→ **DATA SUPPLIED**
..............................

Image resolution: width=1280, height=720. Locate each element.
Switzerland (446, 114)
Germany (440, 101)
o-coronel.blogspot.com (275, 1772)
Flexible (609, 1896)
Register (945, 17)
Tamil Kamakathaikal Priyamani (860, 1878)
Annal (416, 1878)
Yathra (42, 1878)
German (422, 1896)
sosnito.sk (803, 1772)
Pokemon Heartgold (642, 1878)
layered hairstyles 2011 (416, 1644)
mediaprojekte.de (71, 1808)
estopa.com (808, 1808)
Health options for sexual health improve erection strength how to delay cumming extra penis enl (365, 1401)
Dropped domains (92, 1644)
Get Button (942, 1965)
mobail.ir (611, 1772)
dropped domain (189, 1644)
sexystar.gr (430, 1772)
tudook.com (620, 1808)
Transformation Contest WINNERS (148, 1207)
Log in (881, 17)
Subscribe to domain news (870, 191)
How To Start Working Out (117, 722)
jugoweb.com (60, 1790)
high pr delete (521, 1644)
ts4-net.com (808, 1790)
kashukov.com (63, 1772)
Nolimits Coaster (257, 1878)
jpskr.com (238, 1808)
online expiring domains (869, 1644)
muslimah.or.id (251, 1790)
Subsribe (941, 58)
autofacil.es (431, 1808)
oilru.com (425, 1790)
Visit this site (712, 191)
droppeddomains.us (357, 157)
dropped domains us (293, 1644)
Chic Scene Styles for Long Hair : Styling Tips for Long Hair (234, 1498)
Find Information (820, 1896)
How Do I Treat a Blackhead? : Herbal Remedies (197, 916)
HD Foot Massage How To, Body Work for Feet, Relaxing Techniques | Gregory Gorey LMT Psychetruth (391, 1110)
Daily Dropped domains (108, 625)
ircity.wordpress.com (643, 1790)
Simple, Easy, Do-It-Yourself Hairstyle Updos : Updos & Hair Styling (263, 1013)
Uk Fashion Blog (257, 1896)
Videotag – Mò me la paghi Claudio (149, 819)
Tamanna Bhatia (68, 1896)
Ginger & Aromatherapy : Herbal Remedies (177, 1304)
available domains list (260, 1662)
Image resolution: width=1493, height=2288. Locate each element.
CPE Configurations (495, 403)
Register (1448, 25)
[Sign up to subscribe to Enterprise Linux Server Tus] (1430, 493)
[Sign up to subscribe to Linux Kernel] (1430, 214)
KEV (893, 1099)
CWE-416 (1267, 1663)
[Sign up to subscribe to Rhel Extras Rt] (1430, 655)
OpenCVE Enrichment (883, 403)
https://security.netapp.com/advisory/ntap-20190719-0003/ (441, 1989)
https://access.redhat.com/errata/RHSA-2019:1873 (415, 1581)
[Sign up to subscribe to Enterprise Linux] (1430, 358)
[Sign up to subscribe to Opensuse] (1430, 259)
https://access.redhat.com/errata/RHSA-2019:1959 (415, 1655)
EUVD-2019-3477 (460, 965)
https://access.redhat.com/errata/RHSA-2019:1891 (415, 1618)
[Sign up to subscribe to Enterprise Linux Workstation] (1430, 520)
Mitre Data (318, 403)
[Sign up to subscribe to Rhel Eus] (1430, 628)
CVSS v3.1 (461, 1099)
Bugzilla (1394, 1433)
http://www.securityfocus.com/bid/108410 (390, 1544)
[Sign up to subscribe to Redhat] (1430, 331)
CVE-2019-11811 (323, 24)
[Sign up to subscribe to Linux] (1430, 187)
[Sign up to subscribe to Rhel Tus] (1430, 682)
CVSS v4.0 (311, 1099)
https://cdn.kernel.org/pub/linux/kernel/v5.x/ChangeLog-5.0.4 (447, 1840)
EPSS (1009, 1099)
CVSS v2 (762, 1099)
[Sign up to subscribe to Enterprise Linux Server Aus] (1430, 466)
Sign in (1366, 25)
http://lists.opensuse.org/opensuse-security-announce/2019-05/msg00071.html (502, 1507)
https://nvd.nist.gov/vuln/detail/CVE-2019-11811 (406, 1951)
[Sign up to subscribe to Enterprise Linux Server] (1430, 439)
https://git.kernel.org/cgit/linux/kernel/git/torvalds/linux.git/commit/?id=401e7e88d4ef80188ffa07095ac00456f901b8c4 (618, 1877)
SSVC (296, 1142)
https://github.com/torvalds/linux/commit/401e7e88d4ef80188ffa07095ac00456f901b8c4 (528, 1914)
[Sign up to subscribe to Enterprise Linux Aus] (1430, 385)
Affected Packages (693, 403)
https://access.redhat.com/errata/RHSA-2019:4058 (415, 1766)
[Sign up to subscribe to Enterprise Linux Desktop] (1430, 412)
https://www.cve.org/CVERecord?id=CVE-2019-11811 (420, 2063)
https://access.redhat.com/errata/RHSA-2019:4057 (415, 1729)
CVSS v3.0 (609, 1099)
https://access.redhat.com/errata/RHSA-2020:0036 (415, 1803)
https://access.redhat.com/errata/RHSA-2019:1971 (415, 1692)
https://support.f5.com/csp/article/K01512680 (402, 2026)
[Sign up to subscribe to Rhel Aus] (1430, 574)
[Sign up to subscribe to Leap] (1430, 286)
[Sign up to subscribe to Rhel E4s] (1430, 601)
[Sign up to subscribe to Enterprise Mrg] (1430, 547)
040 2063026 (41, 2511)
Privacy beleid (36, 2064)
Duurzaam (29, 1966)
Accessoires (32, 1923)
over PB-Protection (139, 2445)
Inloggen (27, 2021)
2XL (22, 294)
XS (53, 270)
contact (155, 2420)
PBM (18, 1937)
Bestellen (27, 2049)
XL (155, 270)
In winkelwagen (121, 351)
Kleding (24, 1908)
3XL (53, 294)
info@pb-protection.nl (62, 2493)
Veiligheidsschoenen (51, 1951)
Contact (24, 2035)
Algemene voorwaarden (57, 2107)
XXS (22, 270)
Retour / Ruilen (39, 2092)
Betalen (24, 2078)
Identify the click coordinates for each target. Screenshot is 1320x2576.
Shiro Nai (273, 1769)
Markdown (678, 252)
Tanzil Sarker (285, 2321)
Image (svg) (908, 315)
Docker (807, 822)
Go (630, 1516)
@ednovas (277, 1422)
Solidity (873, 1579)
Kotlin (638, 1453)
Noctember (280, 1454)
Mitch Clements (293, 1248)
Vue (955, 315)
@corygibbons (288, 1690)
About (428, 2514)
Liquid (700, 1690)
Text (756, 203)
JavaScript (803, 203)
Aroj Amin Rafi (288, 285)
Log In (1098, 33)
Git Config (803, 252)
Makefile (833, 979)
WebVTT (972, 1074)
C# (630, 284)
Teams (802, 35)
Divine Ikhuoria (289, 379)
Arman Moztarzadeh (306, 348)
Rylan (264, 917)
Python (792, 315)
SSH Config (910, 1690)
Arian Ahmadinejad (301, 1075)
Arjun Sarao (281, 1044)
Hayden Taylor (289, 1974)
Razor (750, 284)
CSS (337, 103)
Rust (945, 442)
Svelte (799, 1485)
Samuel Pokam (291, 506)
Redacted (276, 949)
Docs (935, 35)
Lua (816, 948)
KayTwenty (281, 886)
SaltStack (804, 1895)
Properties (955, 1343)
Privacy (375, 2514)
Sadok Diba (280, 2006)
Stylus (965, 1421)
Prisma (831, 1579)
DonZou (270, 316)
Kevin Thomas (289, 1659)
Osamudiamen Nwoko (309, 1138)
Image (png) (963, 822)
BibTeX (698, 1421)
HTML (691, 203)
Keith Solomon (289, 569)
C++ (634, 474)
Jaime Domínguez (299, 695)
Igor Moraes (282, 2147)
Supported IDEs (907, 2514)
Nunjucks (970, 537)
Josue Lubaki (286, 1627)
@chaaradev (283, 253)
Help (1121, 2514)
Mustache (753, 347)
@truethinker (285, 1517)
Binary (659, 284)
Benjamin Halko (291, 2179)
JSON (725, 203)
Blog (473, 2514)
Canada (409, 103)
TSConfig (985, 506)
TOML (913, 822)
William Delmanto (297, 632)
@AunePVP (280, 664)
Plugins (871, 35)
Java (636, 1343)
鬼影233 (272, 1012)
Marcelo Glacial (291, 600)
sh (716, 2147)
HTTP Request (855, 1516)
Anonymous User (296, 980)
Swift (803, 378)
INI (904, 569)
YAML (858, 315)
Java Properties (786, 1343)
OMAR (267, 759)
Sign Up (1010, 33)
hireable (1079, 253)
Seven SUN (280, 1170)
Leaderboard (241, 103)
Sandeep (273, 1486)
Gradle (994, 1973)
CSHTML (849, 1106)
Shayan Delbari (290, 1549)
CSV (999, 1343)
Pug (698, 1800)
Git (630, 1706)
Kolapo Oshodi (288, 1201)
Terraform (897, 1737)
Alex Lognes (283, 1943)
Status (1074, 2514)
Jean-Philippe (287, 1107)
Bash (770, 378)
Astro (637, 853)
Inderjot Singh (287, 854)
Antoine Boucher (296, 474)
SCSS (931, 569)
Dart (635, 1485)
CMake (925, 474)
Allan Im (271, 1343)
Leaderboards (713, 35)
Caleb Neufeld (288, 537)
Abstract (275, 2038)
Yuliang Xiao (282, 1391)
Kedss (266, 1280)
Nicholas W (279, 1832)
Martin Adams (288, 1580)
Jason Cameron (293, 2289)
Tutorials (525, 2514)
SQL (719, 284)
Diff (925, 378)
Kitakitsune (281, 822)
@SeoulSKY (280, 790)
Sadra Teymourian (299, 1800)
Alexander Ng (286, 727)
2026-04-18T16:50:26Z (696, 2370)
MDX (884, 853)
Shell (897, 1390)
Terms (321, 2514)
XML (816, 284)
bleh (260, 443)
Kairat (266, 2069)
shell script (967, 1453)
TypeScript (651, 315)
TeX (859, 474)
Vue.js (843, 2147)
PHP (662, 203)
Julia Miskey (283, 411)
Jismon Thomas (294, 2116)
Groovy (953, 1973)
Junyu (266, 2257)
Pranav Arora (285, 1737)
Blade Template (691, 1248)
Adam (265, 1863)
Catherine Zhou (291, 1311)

..............................

→ **TASK DIRECTIONS**
Could you shift every coordinate by adding 15 to each number and give back only the lines of the material starting at the line containing "Go (630, 1516)" and ending at the line containing "Prisma (831, 1579)", both included?

→ **EXPECTED ANSWER**
Go (645, 1531)
@ednovas (292, 1437)
Solidity (888, 1594)
Kotlin (653, 1468)
Noctember (295, 1469)
Mitch Clements (308, 1263)
Vue (970, 330)
@corygibbons (303, 1705)
About (443, 2529)
Liquid (715, 1705)
Text (771, 218)
JavaScript (818, 218)
Aroj Amin Rafi (303, 300)
Log In (1113, 48)
Git Config (818, 267)
Makefile (848, 994)
WebVTT (987, 1089)
C# (645, 299)
Teams (817, 50)
Divine Ikhuoria (304, 394)
Arman Moztarzadeh (321, 363)
Rylan (279, 932)
Python (807, 330)
SSH Config (925, 1705)
Arian Ahmadinejad (316, 1090)
Arjun Sarao (296, 1059)
Hayden Taylor (304, 1989)
Razor (765, 299)
CSS (352, 118)
Rust (960, 457)
Svelte (814, 1500)
Samuel Pokam (306, 521)
Redacted (291, 964)
Docs (950, 50)
Lua (831, 963)
KayTwenty (296, 901)
SaltStack (819, 1910)
Properties (970, 1358)
Privacy (390, 2529)
Sadok Diba (295, 2021)
Stylus (980, 1436)
Prisma (846, 1594)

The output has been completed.